Over the previous four weeks the United States has seen an average 18.7 million b/d of total products supplied, a 9.3% decline from last year. Average motor gasoline product supplied has been down 11.8% year/year over that four-week period, with jet fuel product supplied down 37.6% and distillate fuel down 0.3%, EIA said.

Analysts at Clearview Energy Partners LLC said the updated EIA figures show a “significant demand drop” to close out 2020. Based on the EIA data, the firm calculated that U.S. products supplied averaged about 18.3 million b/d over the past 52 weeks, a roughly 12% decline compared to the previous 52-week period.

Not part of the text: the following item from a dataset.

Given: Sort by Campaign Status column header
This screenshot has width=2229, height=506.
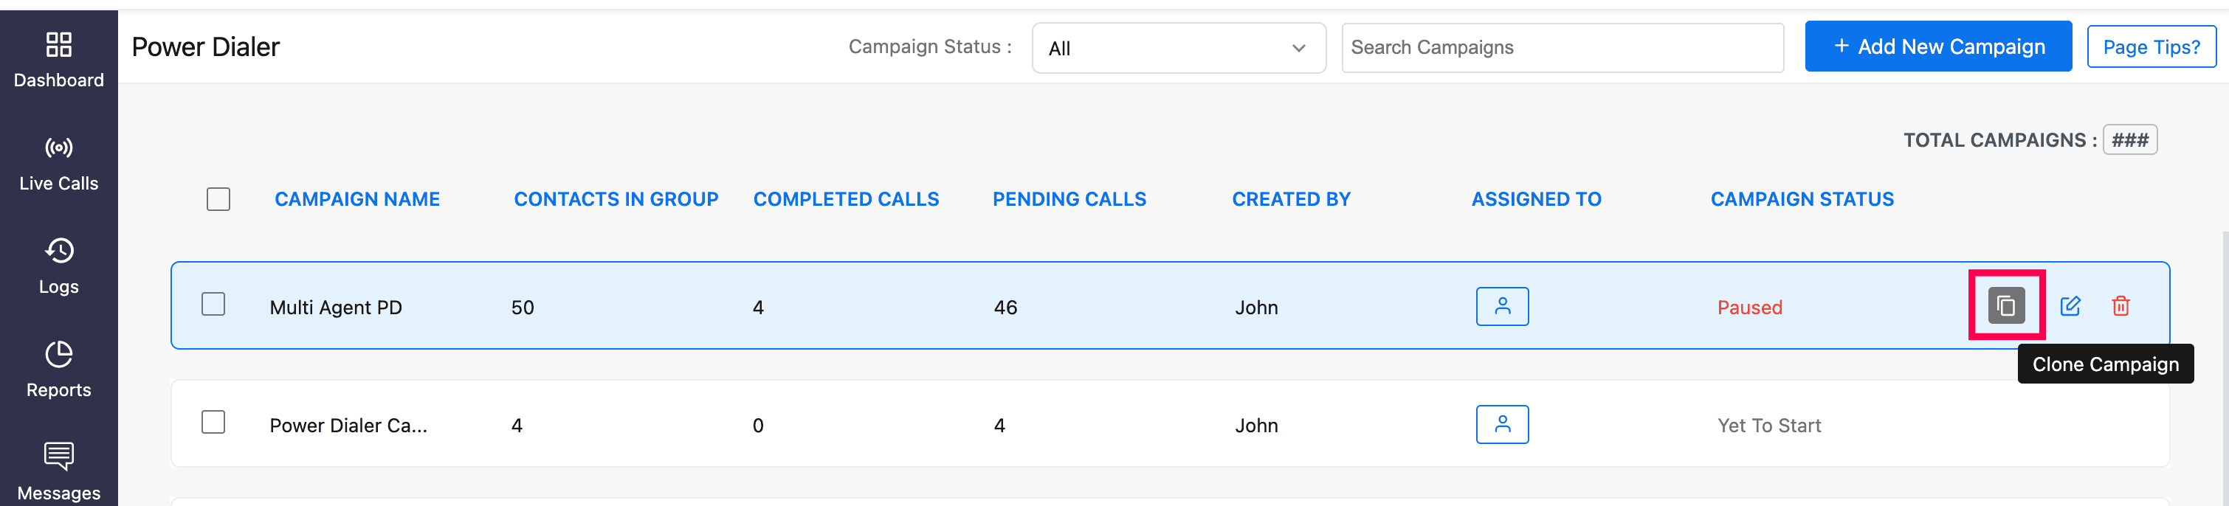Looking at the screenshot, I should tap(1802, 199).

“Additionally, domestic oil production, oil imports and crude inputs to refineries all declined materially over this same interval,” the ClearView analysts said.

Raymond James & Associates Inc. analysts said this week’s EIA data came in bearish versus consensus expectations.

“Adding to the vaccine-fueled rally from November/December, oil prices posted additional gains to start 2021 after Saudi Arabia laid out plans to voluntarily cut another 1.0 million b/d of supply for February and March,” the Raymond James analysts said. The move “reflects the fact that the demand side of the equation remains in flux amid widespread travel restrictions due to more transmissible Covid strings that emerged from the U.K. and South Africa. There is no avoiding the difficult winter period, with Covid-related demand headwinds not going away anytime soon.”

The United States did not import any crude oil from Saudi Arabia for the most recent report week, according to EIA data. That would mark the first week without any U.S. imports of Saudi crude since at least 2010, agency data show.